Archive documents reveal the US and UK's role in the dying days of apartheid

Newly elected South African president Nelson Mandela and deputy president Frederik De Klerk in May 1994. EPA/Nic Bothma

Sue Onslow, School of Advanced Study and Martin Plaut, School of Advanced Study

It is a quarter of a century since the end of apartheid in South Africa. But it’s easy to forget how complex, difficult and violent the birth of full democracy really was. This was particularly true in KwaZulu-Natal, where battles between the African National Congress (ANC) and the mainly Zulu Inkatha Freedom Party (IFP) claimed the lives of as many as 20,000 in the decade between 1984 and 1994.

In the three months before the first elections in April 1994 an estimated 1 000 people were killed. The British and Americans were becoming increasingly concerned. The conflict between Inkatha and the ANC was just one crisis: another was developing with far right white extremists, who were threatening to resort to violence.

The US Central Intelligence Agency (CIA) reported that there was an:

eight in 10 chance that violence will surge immediately before and during the election, when emotions are at their highest.
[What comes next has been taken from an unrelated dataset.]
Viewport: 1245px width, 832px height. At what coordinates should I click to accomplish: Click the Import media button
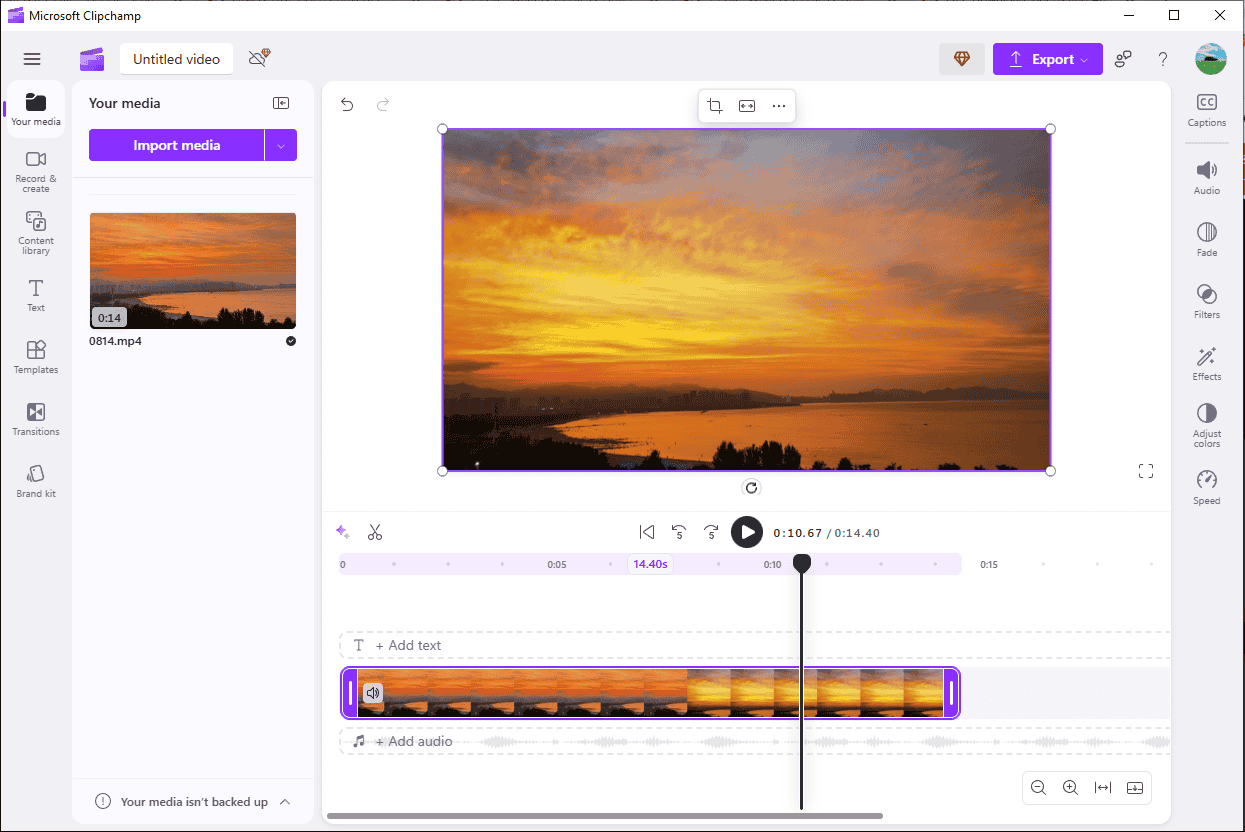pos(176,145)
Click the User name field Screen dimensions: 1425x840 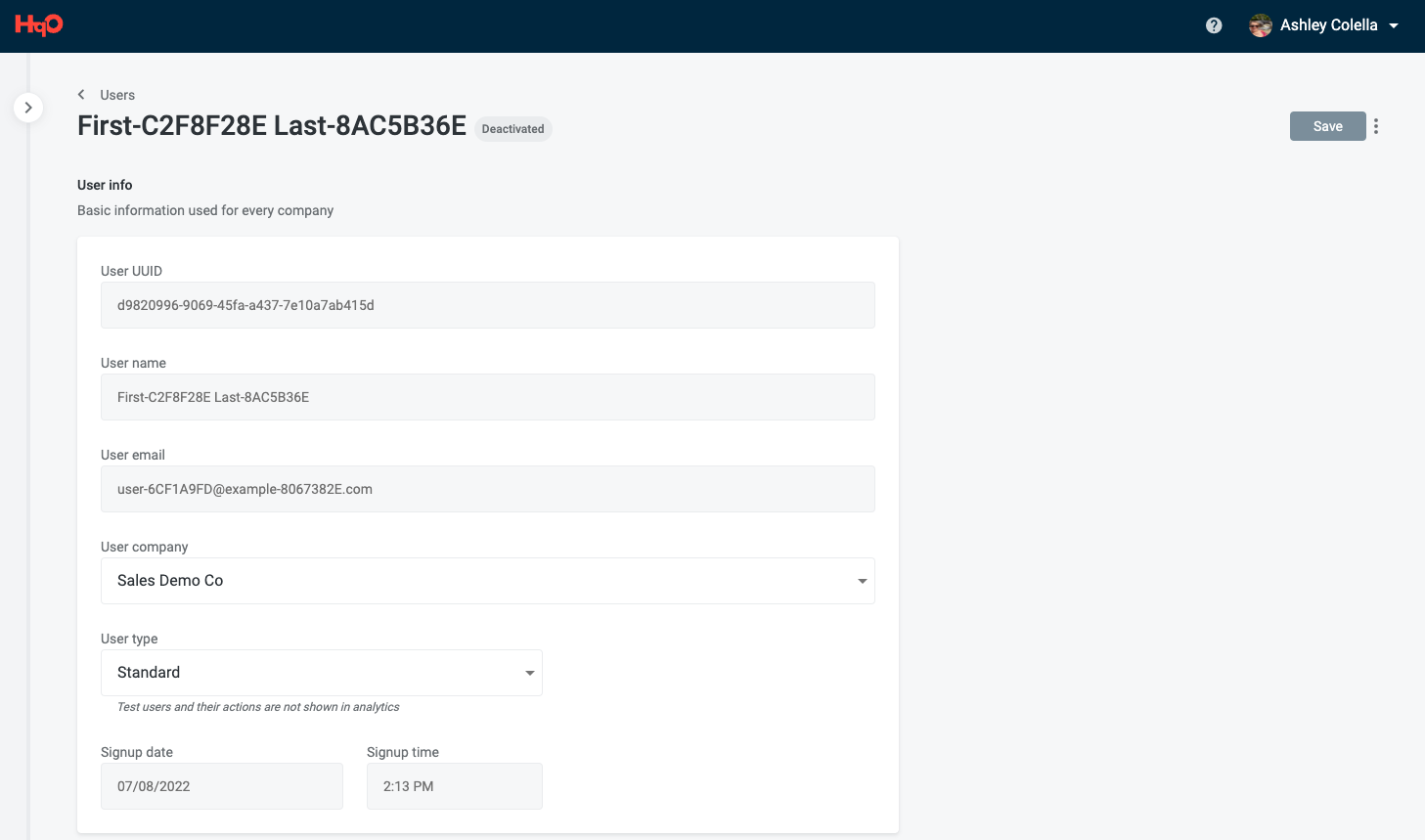coord(487,397)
The agency also warned of the threat of a right wing coup, although it considered this “unlikely”. (This CIA report is available in hard copy only.)

As the situation grew increasingly tense, Britain’s Prime Minister John Major and the US’s President Bill Clinton became personally involved. Their interventions are shown in documents just released by the UK National Archives.

The cover page of the CIA document. Author provided

The documents reveal just what a close-run thing the first truly democratic election was, and how much time and effort Britain and the USA spent ensuring that the voting went ahead.

Desperate times

Prime Minister Major took a phone call from Nelson Mandela on 22 February, in which the ANC leader described the situation as “very difficult.” Major briefed Mandela on a meeting between the British ambassador and the Inkatha leader, Mangosuthu Buthelezi. He gave Mandela a full account of the conversation, which he warmly welcomed.

On 24 February there is the first indication of a joint Anglo-American mediation effort to resolve the crisis. This arose during planning for a visit to Washington by Major three days later.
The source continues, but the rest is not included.